Assigned task:
Using the data beneath this instruction, retype only the lines from the one that contains "CONTROLS (664, 128)" down to the one that contains "ARCTIC CAT (59, 728)", both included, exactly as they appear.

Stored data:
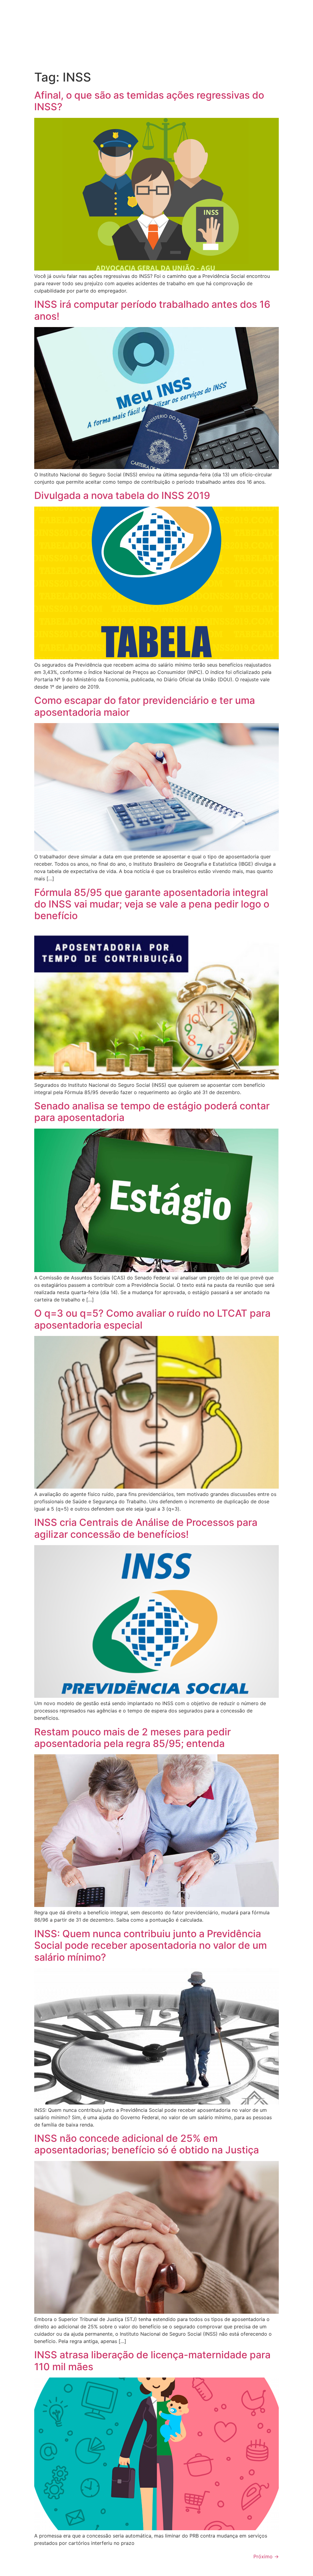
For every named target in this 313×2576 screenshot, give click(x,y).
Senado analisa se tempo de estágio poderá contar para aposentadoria (152, 1111)
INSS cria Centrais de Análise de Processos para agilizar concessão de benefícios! (145, 1528)
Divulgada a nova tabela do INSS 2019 (122, 495)
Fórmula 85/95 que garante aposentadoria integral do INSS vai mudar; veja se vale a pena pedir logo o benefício (151, 904)
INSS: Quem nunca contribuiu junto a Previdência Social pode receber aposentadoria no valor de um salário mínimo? (150, 1945)
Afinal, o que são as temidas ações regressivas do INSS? (149, 101)
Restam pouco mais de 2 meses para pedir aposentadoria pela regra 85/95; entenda (132, 1737)
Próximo (266, 2556)
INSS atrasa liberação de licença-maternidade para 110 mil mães (152, 2360)
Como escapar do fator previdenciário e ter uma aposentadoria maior (144, 706)
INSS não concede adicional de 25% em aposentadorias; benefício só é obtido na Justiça (146, 2144)
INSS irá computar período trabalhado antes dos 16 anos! (152, 310)
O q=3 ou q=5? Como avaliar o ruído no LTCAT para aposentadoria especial (152, 1319)
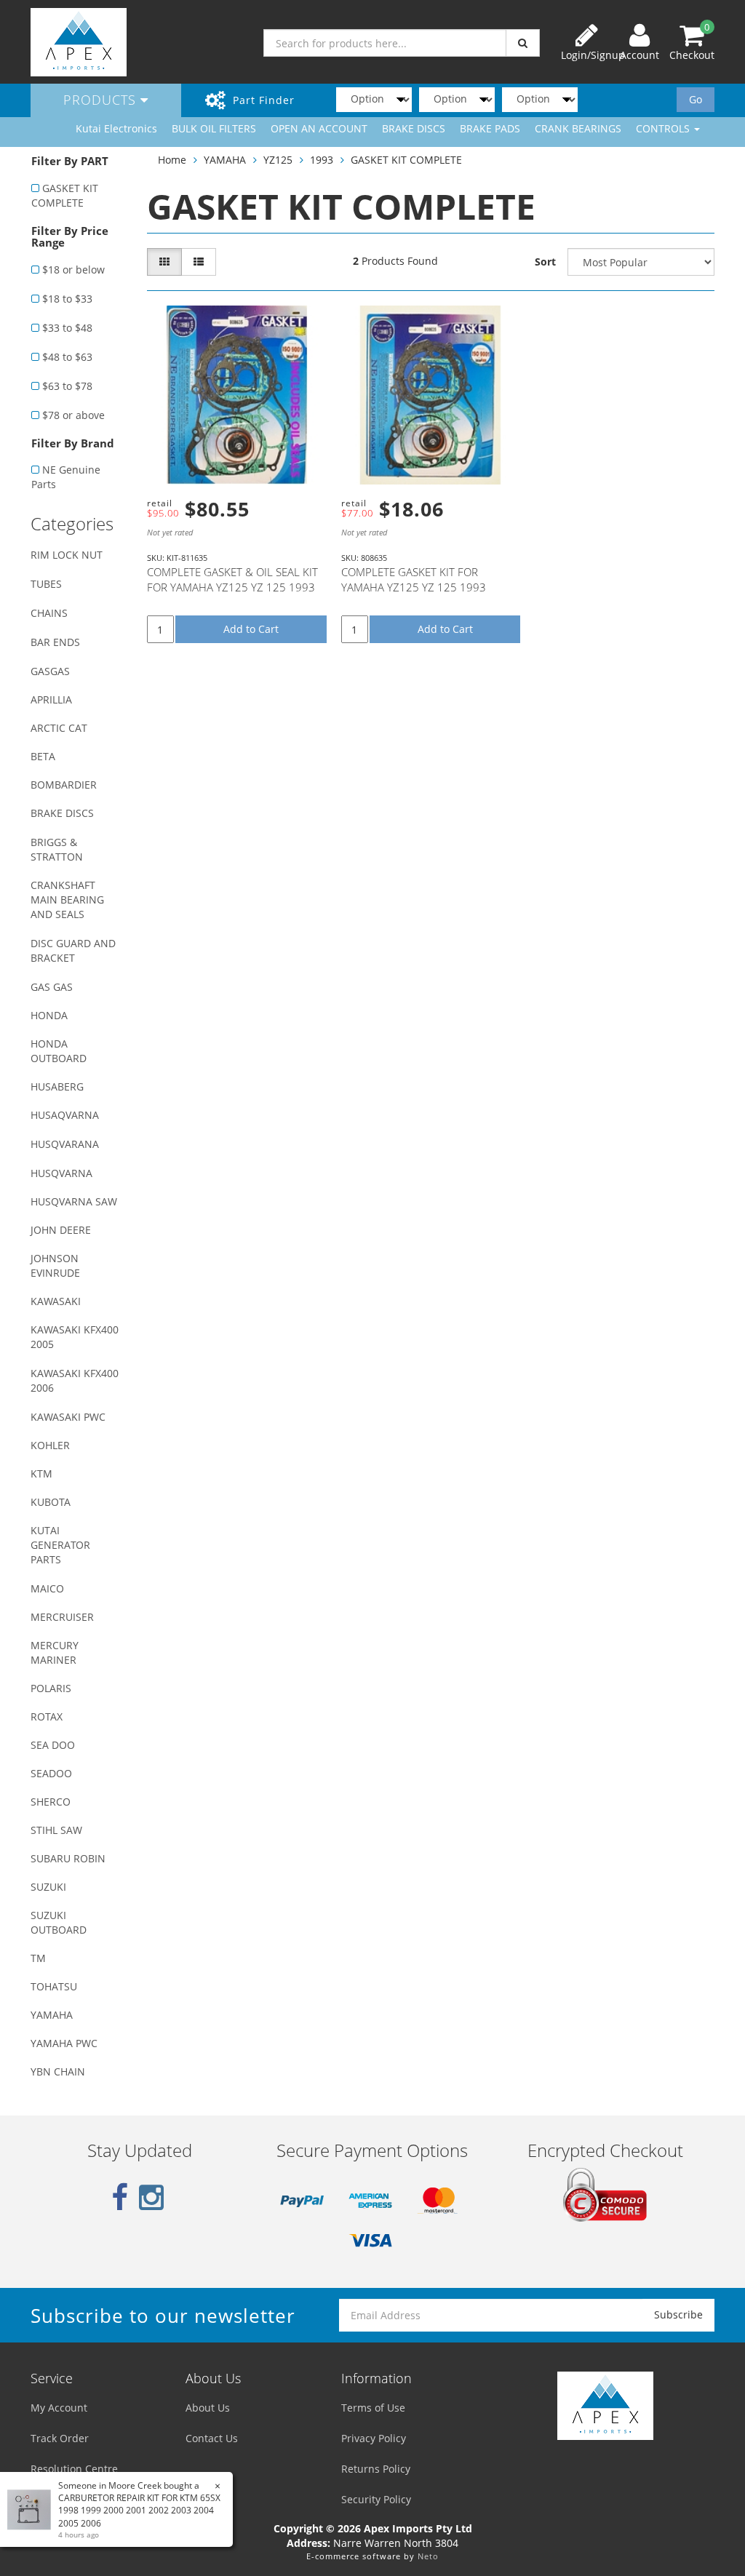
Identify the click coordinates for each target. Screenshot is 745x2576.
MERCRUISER (62, 1617)
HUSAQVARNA (65, 1115)
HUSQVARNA (61, 1173)
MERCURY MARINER (55, 1652)
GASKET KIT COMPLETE (64, 195)
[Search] (523, 43)
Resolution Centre (74, 2469)
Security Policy (376, 2499)
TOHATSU (54, 1986)
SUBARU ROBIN (68, 1858)
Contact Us (212, 2438)
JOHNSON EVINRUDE (55, 1265)
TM (38, 1958)
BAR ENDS (55, 642)
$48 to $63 (67, 357)
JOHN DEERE (61, 1230)
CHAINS (49, 613)
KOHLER (50, 1445)
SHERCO (51, 1802)
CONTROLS (664, 128)
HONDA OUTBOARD (59, 1051)
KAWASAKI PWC (68, 1417)
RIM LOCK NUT (67, 555)
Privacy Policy (373, 2438)
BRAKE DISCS (413, 128)
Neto (428, 2556)
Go (695, 99)
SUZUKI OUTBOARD (59, 1922)
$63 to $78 (67, 386)
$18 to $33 (67, 299)
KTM (41, 1473)
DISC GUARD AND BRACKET (73, 950)
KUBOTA (51, 1502)
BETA (43, 756)
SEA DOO (53, 1745)
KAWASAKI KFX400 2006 (75, 1380)
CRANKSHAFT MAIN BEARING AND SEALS (67, 899)
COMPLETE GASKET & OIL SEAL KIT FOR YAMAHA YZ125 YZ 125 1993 (232, 579)
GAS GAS (52, 987)
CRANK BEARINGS (578, 128)
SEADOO (51, 1773)
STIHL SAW (56, 1830)
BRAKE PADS (490, 128)
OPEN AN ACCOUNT (319, 128)
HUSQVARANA (65, 1144)
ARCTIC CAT (59, 728)
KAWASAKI (56, 1301)
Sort (545, 261)
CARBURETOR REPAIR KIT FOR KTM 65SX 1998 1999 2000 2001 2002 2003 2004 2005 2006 (139, 2510)
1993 (321, 160)
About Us (208, 2407)
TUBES (46, 584)
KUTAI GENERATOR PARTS (60, 1544)
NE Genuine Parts (65, 477)
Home (172, 160)
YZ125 (277, 160)
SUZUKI (48, 1887)
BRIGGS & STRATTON (57, 849)
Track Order (60, 2438)
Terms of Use (373, 2407)
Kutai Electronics (116, 128)
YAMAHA (52, 2015)
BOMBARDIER (64, 784)
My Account (59, 2407)
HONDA (49, 1015)
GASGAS (50, 671)
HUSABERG (57, 1086)
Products (101, 99)
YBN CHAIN (58, 2071)
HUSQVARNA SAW (74, 1201)
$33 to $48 (67, 328)
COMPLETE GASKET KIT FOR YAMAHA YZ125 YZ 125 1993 (413, 579)
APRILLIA (51, 699)
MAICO (47, 1588)
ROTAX (47, 1716)
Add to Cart (251, 629)
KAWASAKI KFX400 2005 (75, 1337)
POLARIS (51, 1688)
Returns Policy (375, 2469)
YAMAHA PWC (64, 2043)
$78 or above (73, 415)
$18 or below (73, 269)
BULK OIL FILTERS (214, 128)
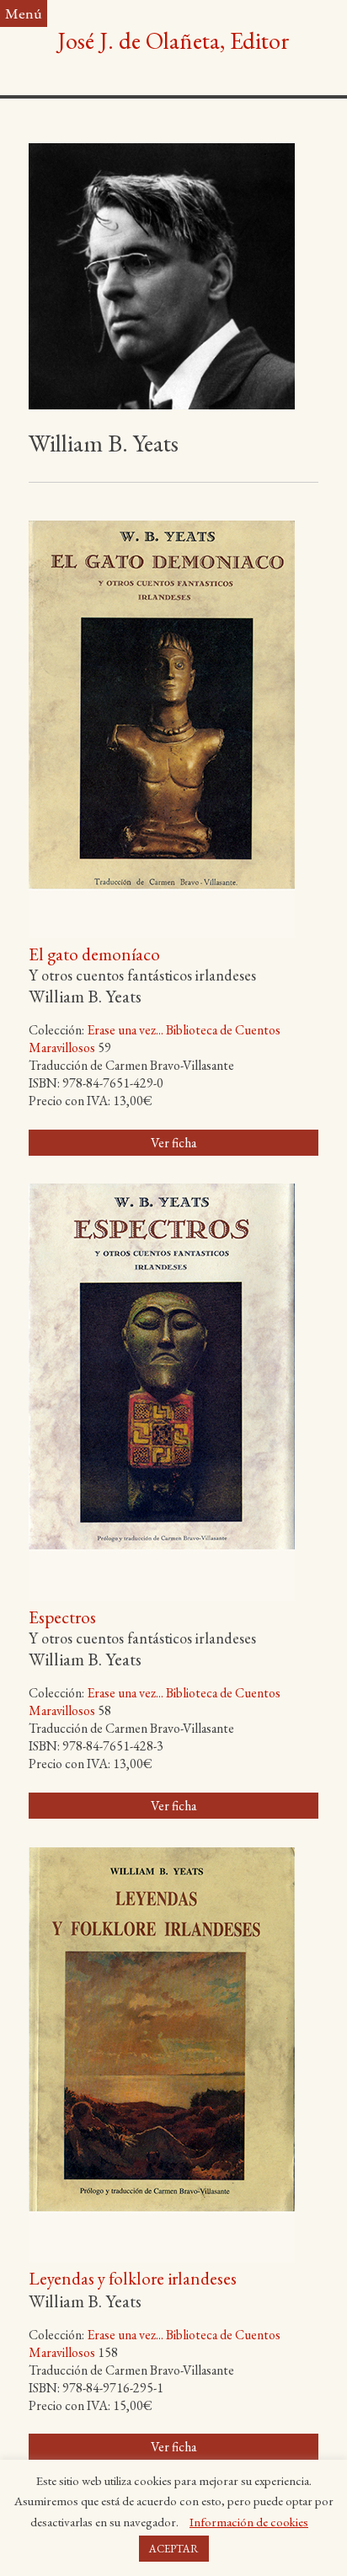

Solution for this problem:
CONTROLS (664, 128)
HONDA OUTBOARD (59, 1051)
KAWASAKI PWC (68, 1417)
RIM LOCK NUT (67, 555)
Privacy Policy (373, 2438)
BRAKE DISCS (413, 128)
Neto (428, 2556)
Go (695, 99)
SUZUKI OUTBOARD (59, 1922)
$63 to $78 (67, 386)
$18 to $33 (67, 299)
KTM (41, 1473)
DISC GUARD AND BRACKET (73, 950)
KUBOTA (51, 1502)
BETA (43, 756)
SEA DOO (53, 1745)
KAWASAKI KFX400 2006 (75, 1380)
CRANKSHAFT MAIN BEARING AND SEALS (67, 899)
COMPLETE GASKET & OIL SEAL KIT FOR YAMAHA YZ125 YZ 125 1993 (232, 579)
GAS GAS (52, 987)
CRANK BEARINGS (578, 128)
SEADOO (51, 1773)
STIHL SAW (56, 1830)
BRAKE PADS (490, 128)
OPEN AN ACCOUNT (319, 128)
HUSQVARANA (65, 1144)
ARCTIC CAT (59, 728)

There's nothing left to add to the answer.